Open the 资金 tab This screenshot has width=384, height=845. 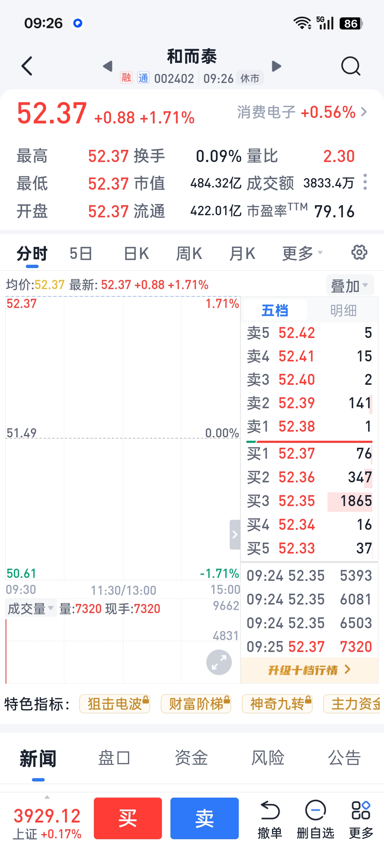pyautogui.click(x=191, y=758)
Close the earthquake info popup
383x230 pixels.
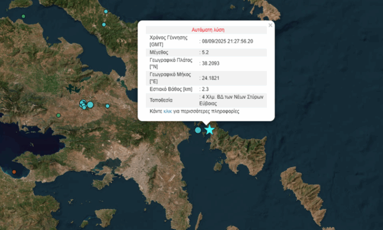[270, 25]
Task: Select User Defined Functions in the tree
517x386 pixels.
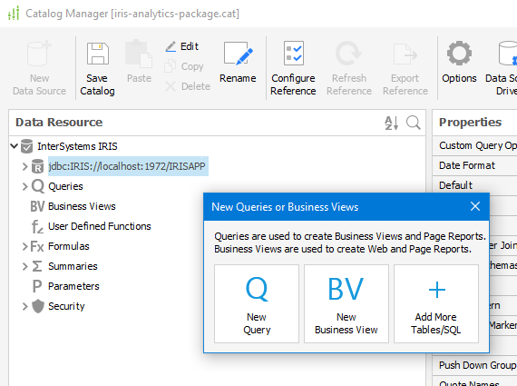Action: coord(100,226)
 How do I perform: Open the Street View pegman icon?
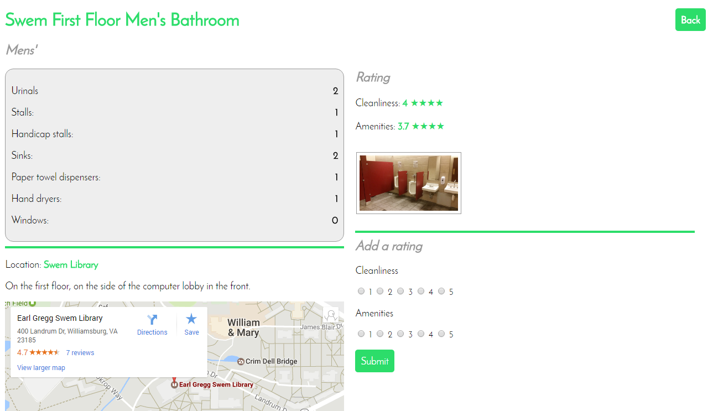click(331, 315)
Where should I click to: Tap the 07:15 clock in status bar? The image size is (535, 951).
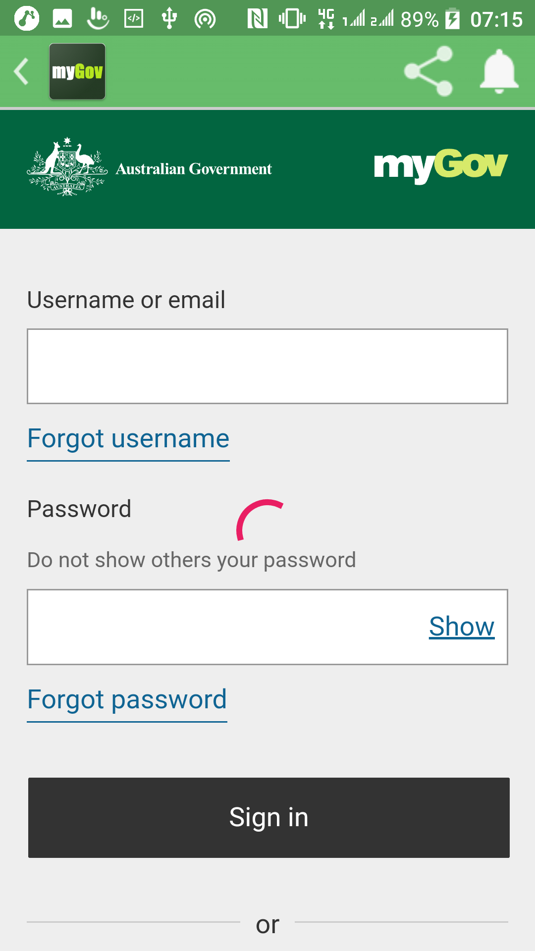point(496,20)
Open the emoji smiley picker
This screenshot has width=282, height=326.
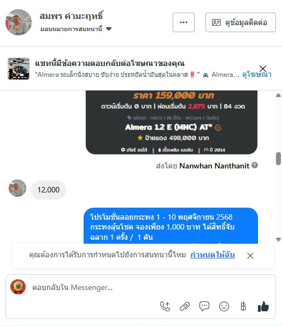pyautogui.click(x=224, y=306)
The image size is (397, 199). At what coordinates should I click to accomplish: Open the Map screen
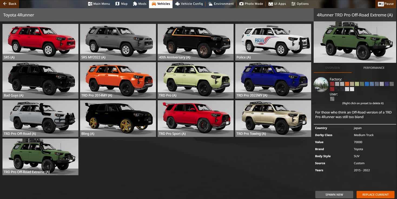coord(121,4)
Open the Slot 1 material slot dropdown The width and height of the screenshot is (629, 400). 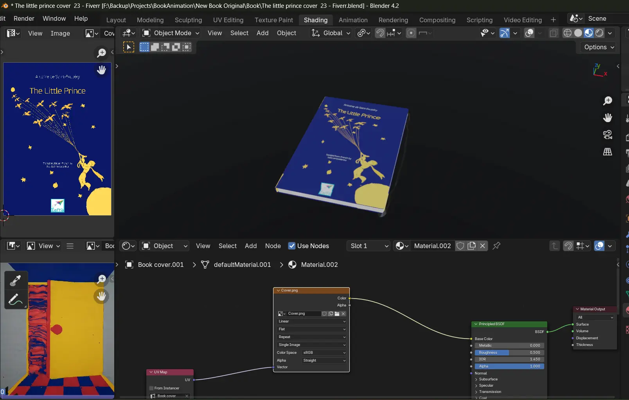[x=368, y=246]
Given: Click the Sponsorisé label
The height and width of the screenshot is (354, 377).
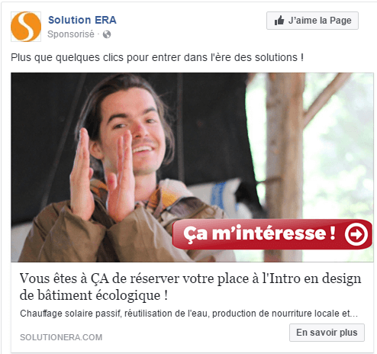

......

▸ **Assigned task**: Exactly repeat every line from the line that includes "Given: Click the Sponsorisé label" to the end of the listing, and nothing else, leaving pictures out.

▸ **Answer box**:
Given: Click the Sponsorisé label
The height and width of the screenshot is (354, 377).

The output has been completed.